O deputado Lucas Vergilio (Solidariedade-GO), concedeu entrevista nesta quinta-feira (26) ao jornalista Caco Barcelos, para o programa Profissão Repórter da Rede Globo. Em pauta, a Proposta de Emenda Constitucional (PEC) 171/93, que trata da redução da maioridade penal, possibilitando que o infrator com 16 anos a idade, acusado de um crime, responda como responsável por seus atos. A proposta tem causado polêmica na Comissão de Constituição e Justiça da Câmara, tanto dentro da Comissão, entre os parlamentares, quanto fora dela, nos corredores das comissões e em campanhas nas redes sociais.

Lucas Vergílio afirmou ser a favor da redução. “O número de jovens que tem entrado no mundo da violência é nítido. Todos os dias acompanhamos os noticiários de televisão, os jornais e as revistas, várias situações de extrema violência cometida por jovens. Isso tem que sem combatido! Temos que reverter esse quadro.”

Além disso, o deputado destacou ainda, que em época de campanha os eleitores suplicavam por segurança e punição de menores. “Visitei 98 cidades diferentes no meu estado e escutei muito os pedidos da população. Esse assunto era comum entre os eleitores. Percebia o desespero das pessoas com relação aos menores infratores que atormentavam as comunidades e não tinham as devidas punições.”

Os dois lados

Os favoráveis à redução da maioridade penal argumentam que, aos 16 anos, um jovem já tem discernimento suficiente para saber que está cometendo um crime e que, por isso, deve ser punido como adulto. Outro argumento é de que os adolescentes são, muitas vezes, usados como “escudos” por criminosos maiores de idade, que sabem que os mais jovens não serão punidos.
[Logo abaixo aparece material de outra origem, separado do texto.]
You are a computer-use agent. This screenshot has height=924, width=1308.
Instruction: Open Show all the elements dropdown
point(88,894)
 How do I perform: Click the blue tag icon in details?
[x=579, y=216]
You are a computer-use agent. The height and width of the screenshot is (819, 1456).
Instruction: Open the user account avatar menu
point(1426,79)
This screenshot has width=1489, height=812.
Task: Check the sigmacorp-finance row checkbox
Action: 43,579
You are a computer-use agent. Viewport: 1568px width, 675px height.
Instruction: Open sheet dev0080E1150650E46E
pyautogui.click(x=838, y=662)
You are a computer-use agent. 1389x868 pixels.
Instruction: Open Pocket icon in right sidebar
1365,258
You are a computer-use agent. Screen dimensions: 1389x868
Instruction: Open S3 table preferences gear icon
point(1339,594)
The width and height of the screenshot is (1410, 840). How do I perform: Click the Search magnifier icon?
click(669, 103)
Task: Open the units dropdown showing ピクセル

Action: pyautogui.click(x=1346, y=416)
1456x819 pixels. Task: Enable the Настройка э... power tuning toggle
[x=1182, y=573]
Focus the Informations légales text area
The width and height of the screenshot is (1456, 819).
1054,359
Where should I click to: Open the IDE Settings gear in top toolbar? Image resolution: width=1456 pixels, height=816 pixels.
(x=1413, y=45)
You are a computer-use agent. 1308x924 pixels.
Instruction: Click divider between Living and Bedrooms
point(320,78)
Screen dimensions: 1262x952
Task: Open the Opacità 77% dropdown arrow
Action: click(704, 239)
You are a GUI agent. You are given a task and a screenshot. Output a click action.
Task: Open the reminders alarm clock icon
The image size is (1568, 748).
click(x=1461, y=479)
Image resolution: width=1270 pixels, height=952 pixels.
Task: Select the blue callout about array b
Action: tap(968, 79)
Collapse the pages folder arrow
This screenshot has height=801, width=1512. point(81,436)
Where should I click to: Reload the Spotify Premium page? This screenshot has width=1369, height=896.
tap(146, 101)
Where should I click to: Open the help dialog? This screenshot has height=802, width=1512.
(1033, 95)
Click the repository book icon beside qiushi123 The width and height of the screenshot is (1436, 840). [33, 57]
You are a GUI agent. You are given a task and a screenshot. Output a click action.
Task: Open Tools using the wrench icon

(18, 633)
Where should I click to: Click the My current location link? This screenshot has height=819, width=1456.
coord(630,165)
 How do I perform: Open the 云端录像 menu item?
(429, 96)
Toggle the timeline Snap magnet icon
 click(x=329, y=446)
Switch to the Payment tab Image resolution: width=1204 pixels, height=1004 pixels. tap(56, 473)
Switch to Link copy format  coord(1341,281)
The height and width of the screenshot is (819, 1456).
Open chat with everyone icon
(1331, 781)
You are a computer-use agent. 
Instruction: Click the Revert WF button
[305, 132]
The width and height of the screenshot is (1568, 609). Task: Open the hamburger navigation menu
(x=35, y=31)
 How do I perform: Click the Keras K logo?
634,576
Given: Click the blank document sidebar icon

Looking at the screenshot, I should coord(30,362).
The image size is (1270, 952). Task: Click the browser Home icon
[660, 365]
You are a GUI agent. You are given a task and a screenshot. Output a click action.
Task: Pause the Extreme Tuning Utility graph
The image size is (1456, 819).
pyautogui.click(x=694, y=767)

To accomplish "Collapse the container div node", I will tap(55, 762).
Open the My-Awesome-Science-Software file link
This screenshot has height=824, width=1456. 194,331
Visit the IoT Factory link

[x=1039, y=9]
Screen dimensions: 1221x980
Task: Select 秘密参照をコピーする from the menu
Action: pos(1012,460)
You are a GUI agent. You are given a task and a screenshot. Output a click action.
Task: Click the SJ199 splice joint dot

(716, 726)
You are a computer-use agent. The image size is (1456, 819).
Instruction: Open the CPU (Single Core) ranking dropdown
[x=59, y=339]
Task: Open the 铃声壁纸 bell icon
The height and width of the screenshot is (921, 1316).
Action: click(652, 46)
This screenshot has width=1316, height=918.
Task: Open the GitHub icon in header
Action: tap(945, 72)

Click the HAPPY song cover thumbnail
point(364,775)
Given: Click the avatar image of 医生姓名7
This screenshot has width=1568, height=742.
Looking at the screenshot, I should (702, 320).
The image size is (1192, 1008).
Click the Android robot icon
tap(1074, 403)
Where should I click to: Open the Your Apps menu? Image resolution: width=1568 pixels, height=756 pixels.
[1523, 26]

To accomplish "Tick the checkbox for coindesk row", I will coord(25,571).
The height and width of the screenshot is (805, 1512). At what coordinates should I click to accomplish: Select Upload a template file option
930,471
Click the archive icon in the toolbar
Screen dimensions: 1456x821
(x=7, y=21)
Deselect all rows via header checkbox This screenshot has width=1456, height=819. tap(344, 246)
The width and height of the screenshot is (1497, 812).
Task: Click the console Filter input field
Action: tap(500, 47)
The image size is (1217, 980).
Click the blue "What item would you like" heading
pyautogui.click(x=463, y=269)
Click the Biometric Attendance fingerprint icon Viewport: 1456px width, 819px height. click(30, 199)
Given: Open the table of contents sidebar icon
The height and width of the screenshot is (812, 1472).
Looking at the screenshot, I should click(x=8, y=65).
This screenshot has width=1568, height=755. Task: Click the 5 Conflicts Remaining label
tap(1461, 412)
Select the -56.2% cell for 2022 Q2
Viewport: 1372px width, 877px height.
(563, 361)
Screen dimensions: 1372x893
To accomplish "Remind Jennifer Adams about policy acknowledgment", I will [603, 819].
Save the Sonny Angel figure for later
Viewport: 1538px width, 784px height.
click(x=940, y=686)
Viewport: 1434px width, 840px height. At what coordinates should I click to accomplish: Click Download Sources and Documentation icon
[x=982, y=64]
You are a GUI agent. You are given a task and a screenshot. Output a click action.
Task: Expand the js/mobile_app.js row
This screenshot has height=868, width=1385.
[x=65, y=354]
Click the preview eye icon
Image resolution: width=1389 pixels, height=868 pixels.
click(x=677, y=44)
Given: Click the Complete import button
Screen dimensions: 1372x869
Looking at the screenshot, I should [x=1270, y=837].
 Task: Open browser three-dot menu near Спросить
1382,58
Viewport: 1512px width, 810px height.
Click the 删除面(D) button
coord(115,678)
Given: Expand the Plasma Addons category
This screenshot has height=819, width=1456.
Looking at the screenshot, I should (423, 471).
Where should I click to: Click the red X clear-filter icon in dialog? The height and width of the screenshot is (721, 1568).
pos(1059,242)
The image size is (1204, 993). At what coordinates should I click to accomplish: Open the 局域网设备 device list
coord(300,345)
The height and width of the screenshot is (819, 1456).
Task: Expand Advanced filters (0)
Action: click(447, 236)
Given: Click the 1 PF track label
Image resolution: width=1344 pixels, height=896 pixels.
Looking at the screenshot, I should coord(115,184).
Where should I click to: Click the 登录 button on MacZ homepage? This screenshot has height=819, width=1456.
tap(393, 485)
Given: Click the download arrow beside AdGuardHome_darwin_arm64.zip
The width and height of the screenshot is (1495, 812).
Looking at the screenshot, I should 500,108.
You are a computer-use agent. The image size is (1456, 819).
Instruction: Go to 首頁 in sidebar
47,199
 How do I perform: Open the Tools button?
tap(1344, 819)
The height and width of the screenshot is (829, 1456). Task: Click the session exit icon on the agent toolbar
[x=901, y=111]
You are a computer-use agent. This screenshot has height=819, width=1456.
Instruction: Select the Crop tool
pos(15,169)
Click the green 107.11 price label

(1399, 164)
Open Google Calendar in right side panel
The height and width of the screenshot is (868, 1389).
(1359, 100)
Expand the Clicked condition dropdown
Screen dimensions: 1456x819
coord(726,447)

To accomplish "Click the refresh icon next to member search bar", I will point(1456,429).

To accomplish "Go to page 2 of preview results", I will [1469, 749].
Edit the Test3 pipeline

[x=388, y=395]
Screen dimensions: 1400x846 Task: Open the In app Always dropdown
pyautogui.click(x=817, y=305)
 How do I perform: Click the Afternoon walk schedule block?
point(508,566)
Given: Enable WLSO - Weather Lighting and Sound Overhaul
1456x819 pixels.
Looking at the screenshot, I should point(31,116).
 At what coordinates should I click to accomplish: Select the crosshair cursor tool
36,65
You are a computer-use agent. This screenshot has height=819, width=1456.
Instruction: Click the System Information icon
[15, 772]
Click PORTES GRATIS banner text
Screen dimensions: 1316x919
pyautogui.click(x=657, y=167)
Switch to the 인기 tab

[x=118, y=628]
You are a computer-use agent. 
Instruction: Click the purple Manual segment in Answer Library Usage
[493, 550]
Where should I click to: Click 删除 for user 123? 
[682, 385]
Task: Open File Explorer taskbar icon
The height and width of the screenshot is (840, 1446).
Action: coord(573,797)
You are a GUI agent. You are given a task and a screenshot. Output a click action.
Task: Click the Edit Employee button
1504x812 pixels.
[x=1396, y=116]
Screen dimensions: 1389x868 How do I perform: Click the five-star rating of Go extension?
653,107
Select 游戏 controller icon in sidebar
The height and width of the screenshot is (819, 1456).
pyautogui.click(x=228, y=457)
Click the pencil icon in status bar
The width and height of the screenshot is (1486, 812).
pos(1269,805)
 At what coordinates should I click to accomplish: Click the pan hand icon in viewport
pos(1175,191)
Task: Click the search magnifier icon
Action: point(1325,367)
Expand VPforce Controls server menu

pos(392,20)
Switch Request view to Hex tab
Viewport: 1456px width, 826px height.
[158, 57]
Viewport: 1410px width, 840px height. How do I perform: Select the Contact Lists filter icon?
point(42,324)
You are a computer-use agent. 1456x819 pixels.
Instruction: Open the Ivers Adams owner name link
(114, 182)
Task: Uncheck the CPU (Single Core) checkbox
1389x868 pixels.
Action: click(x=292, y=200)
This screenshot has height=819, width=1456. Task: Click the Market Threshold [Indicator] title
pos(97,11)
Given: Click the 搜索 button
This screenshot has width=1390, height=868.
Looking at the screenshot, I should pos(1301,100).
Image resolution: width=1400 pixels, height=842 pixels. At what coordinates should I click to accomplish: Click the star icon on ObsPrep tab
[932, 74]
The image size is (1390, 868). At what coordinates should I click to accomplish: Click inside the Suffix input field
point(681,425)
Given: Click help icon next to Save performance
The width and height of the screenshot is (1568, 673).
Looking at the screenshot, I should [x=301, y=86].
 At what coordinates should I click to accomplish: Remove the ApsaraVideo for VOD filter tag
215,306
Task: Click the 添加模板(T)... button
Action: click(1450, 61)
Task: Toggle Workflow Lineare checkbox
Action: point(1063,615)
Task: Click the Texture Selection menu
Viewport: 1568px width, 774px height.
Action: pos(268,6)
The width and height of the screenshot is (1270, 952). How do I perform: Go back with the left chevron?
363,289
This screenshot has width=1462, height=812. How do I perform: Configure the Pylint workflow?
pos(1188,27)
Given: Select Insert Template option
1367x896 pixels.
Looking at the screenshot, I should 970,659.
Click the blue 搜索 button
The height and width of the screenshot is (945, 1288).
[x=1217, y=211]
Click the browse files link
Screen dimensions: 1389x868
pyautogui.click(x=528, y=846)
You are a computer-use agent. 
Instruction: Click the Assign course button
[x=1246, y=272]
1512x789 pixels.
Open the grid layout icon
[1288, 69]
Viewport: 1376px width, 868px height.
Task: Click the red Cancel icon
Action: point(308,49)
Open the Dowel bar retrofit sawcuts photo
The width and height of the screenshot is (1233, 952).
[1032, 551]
Entre os que se opõem ao projeto, o argumento é de que a redução da maioridade penal não resolve o problema da criminalidade. Para eles, o Estado deveria investir em políticas sociais para evitar que os jovens entrem no crime.

Votação

A discussão sobre o assunto já tramita na Câmara desde 1993 e provoca debates acirrados entre os que defendem e os que rejeitam a proposta. Desta vez não foi diferente. A sessão foi tão tumultuada que a audiência foi encerrada mais cedo após uma discussão entre os deputados Laerte Bessa (PR-DF) e Alessandro Molon (PT-RJ). O clima já era de tensão desde o início do debate, quando o plenário foi tomado por manifestantes. De um lado, mães de vítimas de violência cometidas por menores. Do outro, estudantes que exibiam faixas contra a proposta.

A PEC 171/93, em debate, está em pauta como item único em todas as sessões extraordinárias convocadas na próxima semana, até que o projeto seja votado. Na próxima segunda-feira (30), a sessão será às 14h.